§ **Actions to take**:
a) Summarize the package metadata in two sentences.
b) Format the entries in Block 1 as a Markdown table with the columns Row and Line, giving each line a row number and skipping blank lines. Leave the pictures out of the table.

§ **Extract provided**:
>> begin
Metadata-Version: 2.4
Name: fast-bocpd
Version: 1.0.0
Summary: Fast Bayesian Online Changepoint Detection with C backend
Author-email: Tiaan Viviers <tiaanviv@gmail.com>
License: MIT
Project-URL: Homepage, https://github.com/TiaanViviers/Fast_BOCPD
Project-URL: Documentation, https://fast-bocpd.readthedocs.io
Project-URL: Repository, https://github.com/TiaanViviers/Fast_BOCPD
Project-URL: Issues, https://github.com/TiaanViviers/Fast_BOCPD/issues
Keywords: bayesian,changepoint,detection,online,streaming,timeseries,bocpd
Classifier: Development Status :: 5 - Production/Stable
Classifier: Intended Audience :: Science/Research
Classifier: Intended Audience :: Developers
Classifier: Programming Language :: Python :: 3
Classifier: Programming Language :: Python :: 3.9
Classifier: Programming Language :: Python :: 3.10
Classifier: Programming Language :: Python :: 3.11
Classifier: Programming Language :: Python :: 3.12
Classifier: Programming Language :: C
Classifier: Topic :: Scientific/Engineering :: Information Analysis
Classifier: Topic :: Scientific/Engineering :: Mathematics
Classifier: Operating System :: OS Independent
Requires-Python: >=3.9
Description-Content-Type: text/markdown
Requires-Dist: numpy>=1.21.0

# Fast BOCPD

[![PyPI version](https://badge.fury.io/py/fast-bocpd.svg)](https://pypi.org/project/fast-bocpd/)
>> end
§ **Dataset**:
>> begin
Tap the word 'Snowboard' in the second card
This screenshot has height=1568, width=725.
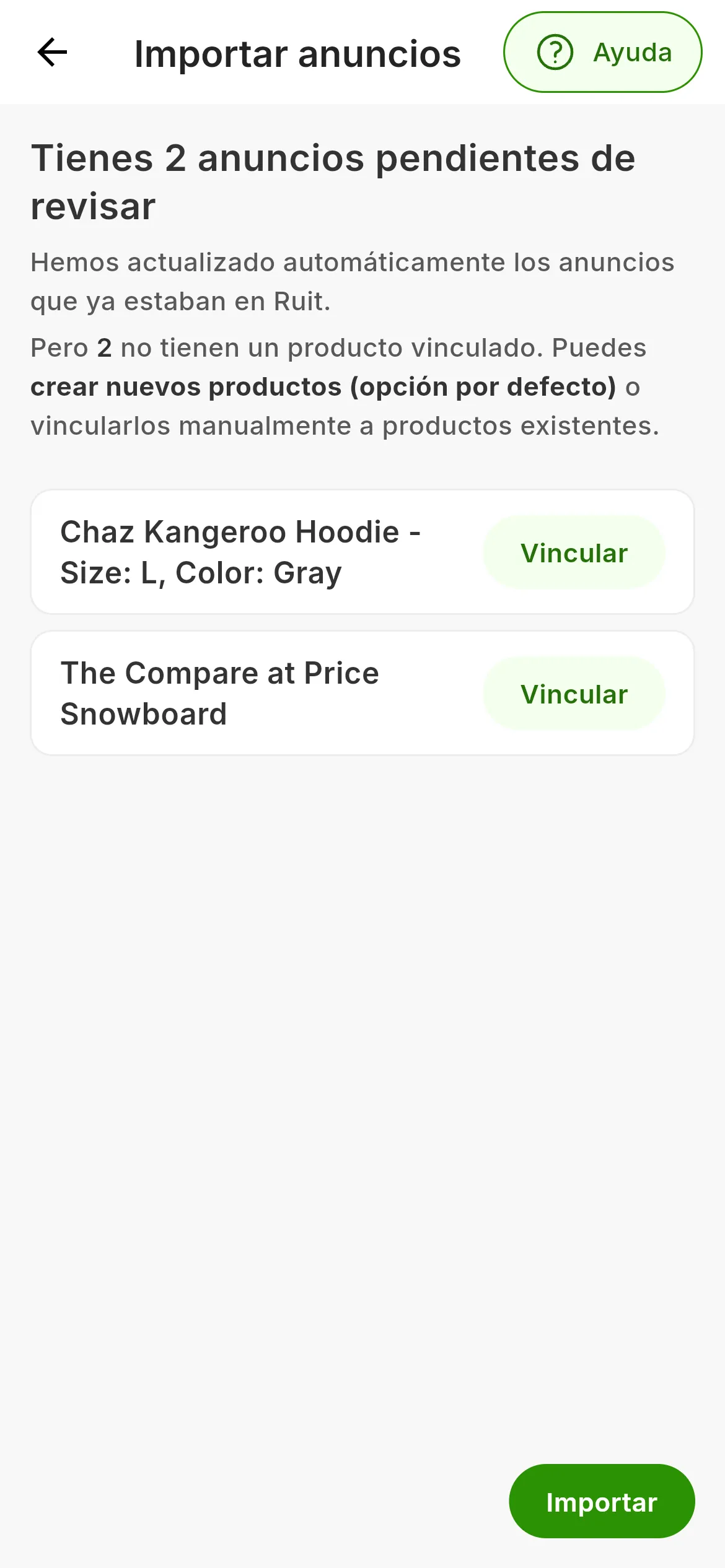click(x=144, y=714)
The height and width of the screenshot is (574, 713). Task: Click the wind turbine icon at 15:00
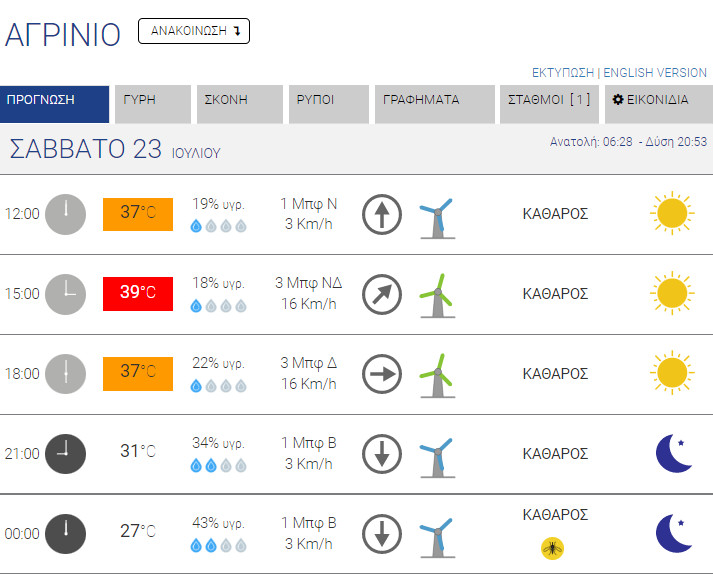[436, 295]
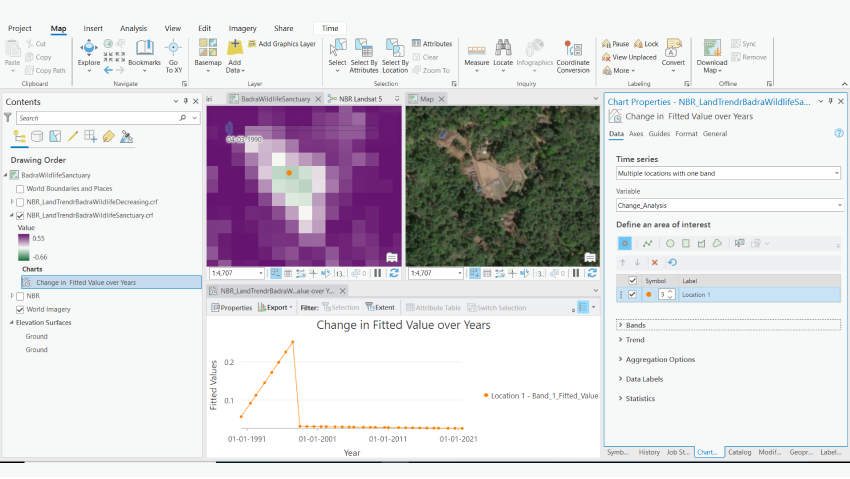Uncheck the World Imagery layer
850x479 pixels.
(x=20, y=310)
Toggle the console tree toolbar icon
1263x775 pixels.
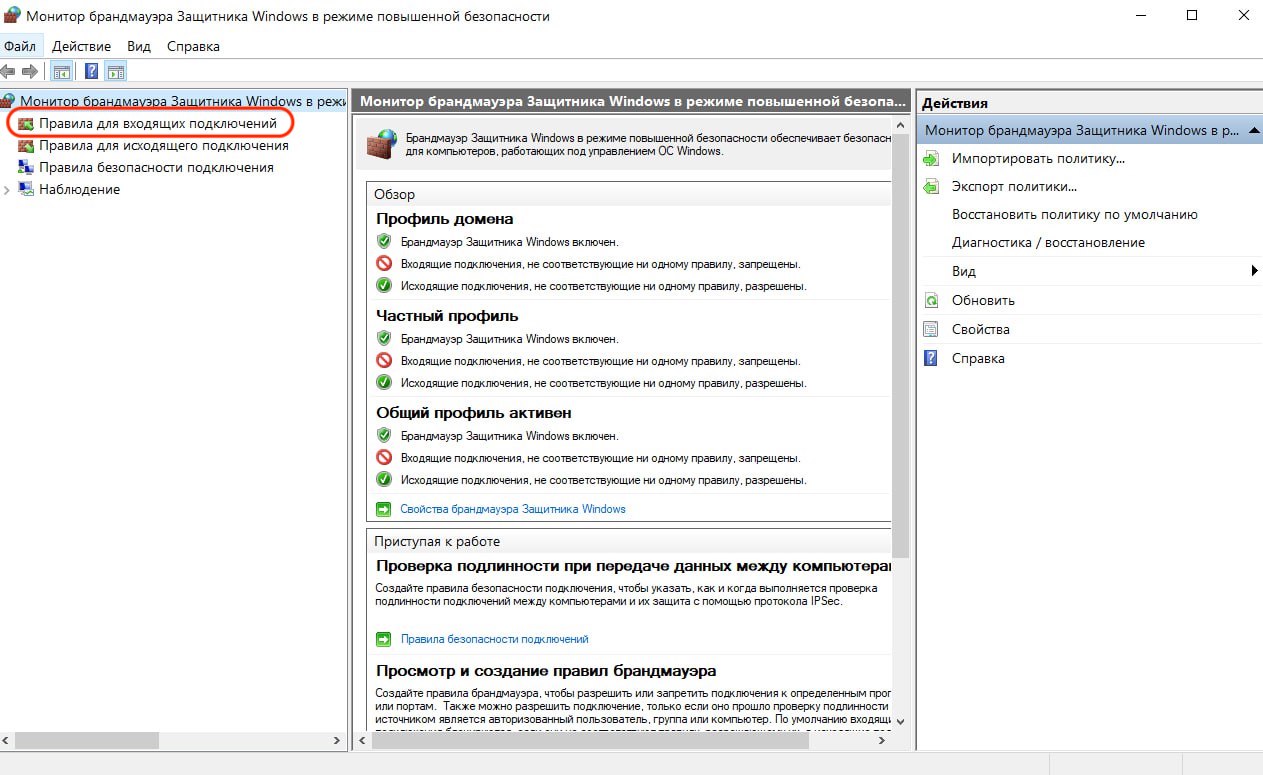pos(62,72)
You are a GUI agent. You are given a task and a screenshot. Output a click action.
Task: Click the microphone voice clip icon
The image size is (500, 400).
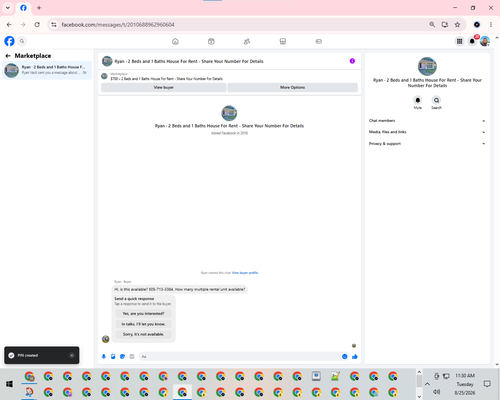point(104,357)
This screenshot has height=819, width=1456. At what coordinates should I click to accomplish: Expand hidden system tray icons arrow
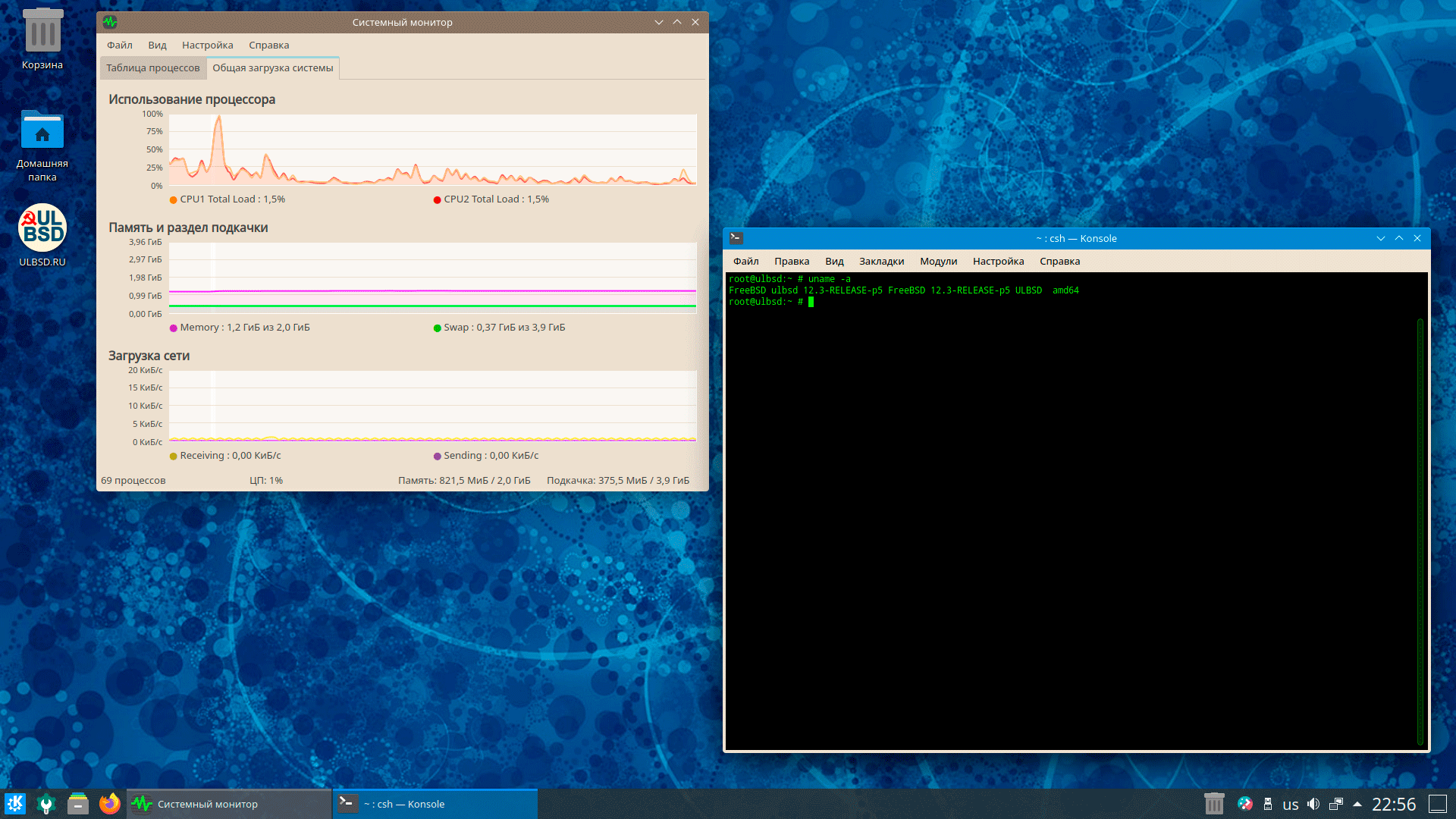click(x=1357, y=804)
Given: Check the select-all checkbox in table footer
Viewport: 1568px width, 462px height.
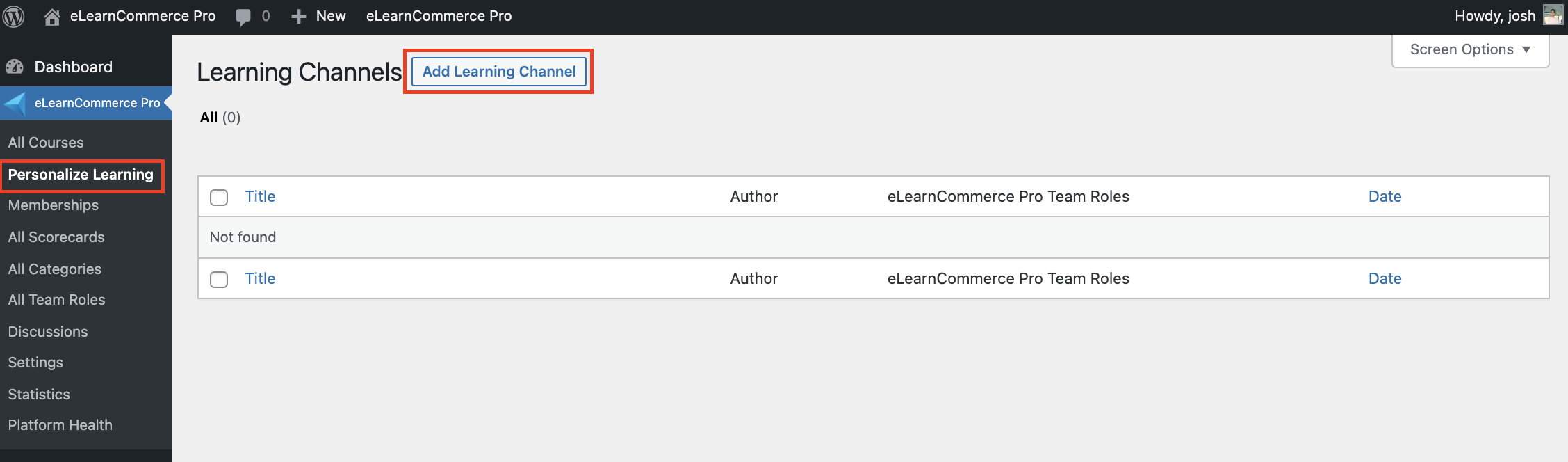Looking at the screenshot, I should pos(219,280).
>> end
§ **Responses per task**:
a) The package metadata describes fast-bocpd version 1.0.0, a Fast Bayesian Online Changepoint Detection package with a C backend, released under the MIT license. It requires Python 3.9 or later and numpy 1.21.0 or later, and its classifiers mark it as production/stable and OS independent.

b)
| Row | Line |
|---|---|
| 1 | Tap the word 'Snowboard' in the second card |
| 2 | This screenshot has height=1568, width=725. |
| 3 | click(x=144, y=714) |
| 4 | The height and width of the screenshot is (574, 713). Task: Click the wind turbine icon at 15:00 |
| 5 | [436, 295] |
| 6 | Uncheck the World Imagery layer |
| 7 | 850x479 pixels. |
| 8 | (x=20, y=310) |
| 9 | Toggle the console tree toolbar icon |
| 10 | 1263x775 pixels. |
| 11 | pos(62,72) |
| 12 | You are a GUI agent. You are given a task and a screenshot. Output a click action. |
| 13 | Task: Click the microphone voice clip icon |
| 14 | The image size is (500, 400). |
| 15 | point(104,357) |
| 16 | This screenshot has height=819, width=1456. At what coordinates should I click to accomplish: Expand hidden system tray icons arrow |
| 17 | click(x=1357, y=804) |
| 18 | Given: Check the select-all checkbox in table footer |
| 19 | Viewport: 1568px width, 462px height. |
| 20 | Looking at the screenshot, I should pos(219,280). |